PROBLEM DESCRIPTION: This exercise calls for a copy of every line in the listing below that carries the word "Total".

:: SUPPLIED MATERIAL

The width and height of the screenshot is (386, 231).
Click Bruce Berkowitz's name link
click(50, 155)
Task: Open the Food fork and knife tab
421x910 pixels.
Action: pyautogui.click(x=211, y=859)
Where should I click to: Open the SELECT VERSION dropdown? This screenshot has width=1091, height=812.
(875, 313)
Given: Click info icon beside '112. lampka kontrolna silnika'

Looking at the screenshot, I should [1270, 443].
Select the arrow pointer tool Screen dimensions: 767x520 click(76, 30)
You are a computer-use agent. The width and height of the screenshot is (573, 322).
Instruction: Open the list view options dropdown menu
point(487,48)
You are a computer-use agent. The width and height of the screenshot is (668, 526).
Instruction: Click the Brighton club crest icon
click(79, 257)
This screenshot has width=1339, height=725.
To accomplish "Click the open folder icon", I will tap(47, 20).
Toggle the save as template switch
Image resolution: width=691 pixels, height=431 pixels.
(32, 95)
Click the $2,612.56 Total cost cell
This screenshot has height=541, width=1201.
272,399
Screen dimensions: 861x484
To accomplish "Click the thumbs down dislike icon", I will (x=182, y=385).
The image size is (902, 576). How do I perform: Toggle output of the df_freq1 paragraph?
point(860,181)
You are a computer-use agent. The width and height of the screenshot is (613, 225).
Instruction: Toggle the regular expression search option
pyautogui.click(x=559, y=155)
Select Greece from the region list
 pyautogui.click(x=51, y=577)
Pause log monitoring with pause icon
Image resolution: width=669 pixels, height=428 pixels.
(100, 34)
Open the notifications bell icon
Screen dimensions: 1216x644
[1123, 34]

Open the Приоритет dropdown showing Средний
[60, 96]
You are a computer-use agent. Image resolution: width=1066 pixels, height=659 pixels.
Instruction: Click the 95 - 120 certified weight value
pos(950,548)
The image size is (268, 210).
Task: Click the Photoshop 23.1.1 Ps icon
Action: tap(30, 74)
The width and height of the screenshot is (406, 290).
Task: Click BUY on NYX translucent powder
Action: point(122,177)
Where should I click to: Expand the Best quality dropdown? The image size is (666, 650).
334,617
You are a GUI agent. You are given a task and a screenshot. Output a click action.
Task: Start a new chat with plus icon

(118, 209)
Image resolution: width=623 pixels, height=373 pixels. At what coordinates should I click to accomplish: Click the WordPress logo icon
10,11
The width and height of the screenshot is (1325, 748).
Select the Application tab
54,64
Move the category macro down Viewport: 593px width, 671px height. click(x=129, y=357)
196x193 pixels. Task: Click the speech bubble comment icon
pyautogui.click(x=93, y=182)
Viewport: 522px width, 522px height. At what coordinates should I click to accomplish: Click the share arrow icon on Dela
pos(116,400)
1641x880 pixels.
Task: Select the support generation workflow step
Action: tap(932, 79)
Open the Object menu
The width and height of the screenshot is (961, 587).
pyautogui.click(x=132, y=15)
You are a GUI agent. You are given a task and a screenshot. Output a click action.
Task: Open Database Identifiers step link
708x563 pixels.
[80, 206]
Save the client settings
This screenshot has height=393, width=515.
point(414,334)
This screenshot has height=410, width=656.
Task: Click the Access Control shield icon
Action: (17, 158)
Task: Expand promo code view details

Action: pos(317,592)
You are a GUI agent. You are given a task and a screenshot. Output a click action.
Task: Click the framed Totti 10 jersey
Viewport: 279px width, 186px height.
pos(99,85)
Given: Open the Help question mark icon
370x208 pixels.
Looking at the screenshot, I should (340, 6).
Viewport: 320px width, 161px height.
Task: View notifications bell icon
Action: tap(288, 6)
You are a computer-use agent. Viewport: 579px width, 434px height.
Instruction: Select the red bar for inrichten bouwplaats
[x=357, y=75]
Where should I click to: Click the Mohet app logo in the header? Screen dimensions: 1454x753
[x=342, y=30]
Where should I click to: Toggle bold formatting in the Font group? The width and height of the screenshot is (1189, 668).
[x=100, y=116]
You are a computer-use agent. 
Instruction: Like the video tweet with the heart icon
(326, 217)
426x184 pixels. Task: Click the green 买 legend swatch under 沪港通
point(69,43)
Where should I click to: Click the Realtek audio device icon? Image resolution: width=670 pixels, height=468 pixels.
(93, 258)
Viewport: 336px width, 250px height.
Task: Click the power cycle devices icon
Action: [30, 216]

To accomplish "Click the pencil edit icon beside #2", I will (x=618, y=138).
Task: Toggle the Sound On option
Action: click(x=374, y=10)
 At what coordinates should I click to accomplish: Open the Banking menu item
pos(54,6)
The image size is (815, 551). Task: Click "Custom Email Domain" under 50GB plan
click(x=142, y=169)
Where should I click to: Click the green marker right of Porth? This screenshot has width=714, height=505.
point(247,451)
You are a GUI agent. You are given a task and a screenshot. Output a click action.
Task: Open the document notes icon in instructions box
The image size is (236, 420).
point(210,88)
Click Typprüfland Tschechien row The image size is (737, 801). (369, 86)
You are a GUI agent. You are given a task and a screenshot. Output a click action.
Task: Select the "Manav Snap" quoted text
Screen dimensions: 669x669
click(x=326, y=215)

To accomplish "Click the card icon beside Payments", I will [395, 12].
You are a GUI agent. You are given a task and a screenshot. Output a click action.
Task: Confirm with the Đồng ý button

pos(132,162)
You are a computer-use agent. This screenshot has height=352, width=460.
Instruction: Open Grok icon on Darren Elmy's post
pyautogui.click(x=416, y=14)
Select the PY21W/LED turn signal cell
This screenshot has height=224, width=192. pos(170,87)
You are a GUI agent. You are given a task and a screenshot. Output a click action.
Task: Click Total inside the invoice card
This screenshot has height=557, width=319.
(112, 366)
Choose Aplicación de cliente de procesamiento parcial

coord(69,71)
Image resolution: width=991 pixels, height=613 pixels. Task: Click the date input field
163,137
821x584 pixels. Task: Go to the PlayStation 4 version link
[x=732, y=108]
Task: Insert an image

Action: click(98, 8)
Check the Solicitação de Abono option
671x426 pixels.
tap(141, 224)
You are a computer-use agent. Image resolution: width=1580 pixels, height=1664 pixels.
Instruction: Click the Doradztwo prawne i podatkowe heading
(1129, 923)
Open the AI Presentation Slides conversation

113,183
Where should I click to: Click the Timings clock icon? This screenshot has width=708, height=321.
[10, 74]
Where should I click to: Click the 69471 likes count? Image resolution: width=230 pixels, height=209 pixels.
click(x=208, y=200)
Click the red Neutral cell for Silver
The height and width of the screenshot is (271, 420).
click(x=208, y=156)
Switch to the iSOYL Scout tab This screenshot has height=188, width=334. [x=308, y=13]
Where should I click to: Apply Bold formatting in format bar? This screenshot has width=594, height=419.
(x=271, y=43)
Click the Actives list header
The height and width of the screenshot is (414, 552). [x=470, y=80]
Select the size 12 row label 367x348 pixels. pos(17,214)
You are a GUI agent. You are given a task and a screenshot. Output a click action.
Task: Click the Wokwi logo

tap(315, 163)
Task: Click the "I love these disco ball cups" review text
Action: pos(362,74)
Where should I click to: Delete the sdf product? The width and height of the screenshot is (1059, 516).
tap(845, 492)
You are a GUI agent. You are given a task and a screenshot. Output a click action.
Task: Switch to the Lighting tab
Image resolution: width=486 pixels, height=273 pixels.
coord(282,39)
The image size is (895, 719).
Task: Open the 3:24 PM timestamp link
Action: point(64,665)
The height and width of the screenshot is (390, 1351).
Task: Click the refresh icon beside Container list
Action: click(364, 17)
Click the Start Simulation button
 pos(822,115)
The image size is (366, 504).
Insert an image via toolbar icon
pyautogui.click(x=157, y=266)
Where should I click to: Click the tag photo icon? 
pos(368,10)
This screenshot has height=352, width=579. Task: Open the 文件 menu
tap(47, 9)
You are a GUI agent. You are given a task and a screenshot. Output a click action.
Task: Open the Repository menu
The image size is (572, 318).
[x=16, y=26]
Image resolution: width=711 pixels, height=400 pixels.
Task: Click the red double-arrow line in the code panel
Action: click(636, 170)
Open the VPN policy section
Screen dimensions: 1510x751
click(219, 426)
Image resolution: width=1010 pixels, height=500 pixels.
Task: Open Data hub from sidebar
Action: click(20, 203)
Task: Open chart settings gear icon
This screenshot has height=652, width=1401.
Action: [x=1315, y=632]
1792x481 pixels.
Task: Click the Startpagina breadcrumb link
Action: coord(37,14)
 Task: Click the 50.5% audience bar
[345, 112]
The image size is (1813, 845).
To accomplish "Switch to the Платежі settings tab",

::::

TASK RESPONSE:
Click the $2,612.56 Total cost cell
Task: Click Total inside the invoice card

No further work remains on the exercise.